** Problem requirements **
Write out, without any change, the lines in the material below that run from the line with "Our Staff (49, 1359)" through the line with "él? (125, 821)", both included.

** Records for this task **
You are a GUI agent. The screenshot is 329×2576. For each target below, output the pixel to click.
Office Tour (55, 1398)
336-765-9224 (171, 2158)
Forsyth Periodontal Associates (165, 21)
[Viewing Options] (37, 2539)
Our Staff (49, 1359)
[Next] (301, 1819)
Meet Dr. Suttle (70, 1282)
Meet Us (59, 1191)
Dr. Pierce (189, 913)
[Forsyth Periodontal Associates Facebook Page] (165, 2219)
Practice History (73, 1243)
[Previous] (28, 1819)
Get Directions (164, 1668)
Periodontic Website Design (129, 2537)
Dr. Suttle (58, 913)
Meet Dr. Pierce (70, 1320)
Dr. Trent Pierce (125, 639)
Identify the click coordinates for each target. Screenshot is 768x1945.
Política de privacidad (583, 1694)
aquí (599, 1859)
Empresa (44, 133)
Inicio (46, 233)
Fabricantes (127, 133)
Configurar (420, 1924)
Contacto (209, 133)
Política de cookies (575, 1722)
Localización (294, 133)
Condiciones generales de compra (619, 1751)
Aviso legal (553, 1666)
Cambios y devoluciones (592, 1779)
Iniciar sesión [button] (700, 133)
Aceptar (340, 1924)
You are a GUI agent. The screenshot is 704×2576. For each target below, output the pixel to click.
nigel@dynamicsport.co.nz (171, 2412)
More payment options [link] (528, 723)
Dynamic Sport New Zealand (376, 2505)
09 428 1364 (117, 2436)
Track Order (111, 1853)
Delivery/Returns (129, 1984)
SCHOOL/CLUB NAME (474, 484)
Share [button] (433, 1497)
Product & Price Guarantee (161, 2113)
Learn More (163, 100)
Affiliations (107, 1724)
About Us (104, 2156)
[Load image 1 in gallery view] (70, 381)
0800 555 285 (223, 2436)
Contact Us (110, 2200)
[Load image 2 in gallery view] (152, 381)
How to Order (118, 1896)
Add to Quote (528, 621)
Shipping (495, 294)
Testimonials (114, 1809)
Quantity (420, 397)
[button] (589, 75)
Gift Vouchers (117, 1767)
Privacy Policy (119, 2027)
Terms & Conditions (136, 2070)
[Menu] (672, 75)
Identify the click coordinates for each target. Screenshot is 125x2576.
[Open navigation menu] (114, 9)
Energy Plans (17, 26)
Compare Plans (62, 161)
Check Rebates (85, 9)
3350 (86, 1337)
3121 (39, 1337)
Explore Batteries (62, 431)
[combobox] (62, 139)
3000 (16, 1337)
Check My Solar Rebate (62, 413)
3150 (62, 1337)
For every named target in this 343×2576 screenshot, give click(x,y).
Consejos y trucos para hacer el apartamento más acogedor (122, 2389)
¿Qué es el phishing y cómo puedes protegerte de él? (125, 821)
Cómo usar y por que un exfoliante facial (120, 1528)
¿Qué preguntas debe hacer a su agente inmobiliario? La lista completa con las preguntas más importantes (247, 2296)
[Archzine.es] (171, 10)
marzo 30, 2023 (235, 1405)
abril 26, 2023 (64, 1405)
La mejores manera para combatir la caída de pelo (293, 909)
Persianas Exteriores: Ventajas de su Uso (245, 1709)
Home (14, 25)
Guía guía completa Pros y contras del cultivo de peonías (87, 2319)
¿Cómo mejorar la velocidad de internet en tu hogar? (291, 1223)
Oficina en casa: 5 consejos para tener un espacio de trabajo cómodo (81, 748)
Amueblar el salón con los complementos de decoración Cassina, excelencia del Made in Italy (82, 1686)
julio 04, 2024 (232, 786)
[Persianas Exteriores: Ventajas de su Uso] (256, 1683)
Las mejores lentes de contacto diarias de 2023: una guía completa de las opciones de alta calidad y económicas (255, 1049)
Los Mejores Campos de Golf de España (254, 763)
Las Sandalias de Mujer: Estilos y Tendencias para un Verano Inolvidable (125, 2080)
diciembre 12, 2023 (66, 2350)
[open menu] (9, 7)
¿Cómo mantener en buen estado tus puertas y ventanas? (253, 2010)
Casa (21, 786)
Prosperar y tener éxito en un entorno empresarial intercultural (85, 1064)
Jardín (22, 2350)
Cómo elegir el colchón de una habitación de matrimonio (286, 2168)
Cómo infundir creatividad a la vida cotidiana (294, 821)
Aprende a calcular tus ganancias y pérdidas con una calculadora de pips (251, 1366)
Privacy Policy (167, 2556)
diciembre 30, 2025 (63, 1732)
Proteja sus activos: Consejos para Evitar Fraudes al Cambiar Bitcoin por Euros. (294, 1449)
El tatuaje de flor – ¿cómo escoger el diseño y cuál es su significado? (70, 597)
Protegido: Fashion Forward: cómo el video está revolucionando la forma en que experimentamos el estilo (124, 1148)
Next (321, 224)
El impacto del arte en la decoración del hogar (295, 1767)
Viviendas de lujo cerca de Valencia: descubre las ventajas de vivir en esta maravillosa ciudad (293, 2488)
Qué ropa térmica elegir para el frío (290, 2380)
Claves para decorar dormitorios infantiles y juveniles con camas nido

** Written response **
Our Staff (49, 1359)
[Next] (301, 1819)
Meet Dr. Suttle (70, 1282)
Meet Us (59, 1191)
Dr. Pierce (189, 913)
[Forsyth Periodontal Associates Facebook Page] (165, 2219)
Practice History (73, 1243)
[Previous] (28, 1819)
Get Directions (164, 1668)
Periodontic Website Design (129, 2537)
Dr. Suttle (58, 913)
Meet Dr. Pierce (70, 1320)
Dr. Trent Pierce (125, 639)
Identify the click coordinates for each target. Screenshot is 768x1945.
Política de privacidad (583, 1694)
aquí (599, 1859)
Empresa (44, 133)
Inicio (46, 233)
Fabricantes (127, 133)
Configurar (420, 1924)
Contacto (209, 133)
Política de cookies (575, 1722)
Localización (294, 133)
Condiciones generales de compra (619, 1751)
Aviso legal (553, 1666)
Cambios y devoluciones (592, 1779)
Iniciar sesión [button] (700, 133)
Aceptar (340, 1924)
You are a GUI agent. The screenshot is 704×2576. For each target below, output the pixel to click.
nigel@dynamicsport.co.nz (171, 2412)
More payment options [link] (528, 723)
Dynamic Sport New Zealand (376, 2505)
09 428 1364 (117, 2436)
Track Order (111, 1853)
Delivery/Returns (129, 1984)
SCHOOL/CLUB NAME (474, 484)
Share [button] (433, 1497)
Product & Price Guarantee (161, 2113)
Learn More (163, 100)
Affiliations (107, 1724)
About Us (104, 2156)
[Load image 1 in gallery view] (70, 381)
0800 555 285 (223, 2436)
Contact Us (110, 2200)
[Load image 2 in gallery view] (152, 381)
How to Order (118, 1896)
Add to Quote (528, 621)
Shipping (495, 294)
Testimonials (114, 1809)
Quantity (420, 397)
[button] (589, 75)
Gift Vouchers (117, 1767)
Privacy Policy (119, 2027)
Terms & Conditions (136, 2070)
[Menu] (672, 75)
Identify the click coordinates for each target. Screenshot is 125x2576.
[Open navigation menu] (114, 9)
Energy Plans (17, 26)
Compare Plans (62, 161)
Check Rebates (85, 9)
3350 (86, 1337)
3121 (39, 1337)
Explore Batteries (62, 431)
[combobox] (62, 139)
3000 (16, 1337)
Check My Solar Rebate (62, 413)
3150 (62, 1337)
For every named target in this 343×2576 screenshot, give click(x,y).
Consejos y trucos para hacer el apartamento más acogedor (122, 2389)
¿Qué es el phishing y cómo puedes protegerte de él? (125, 821)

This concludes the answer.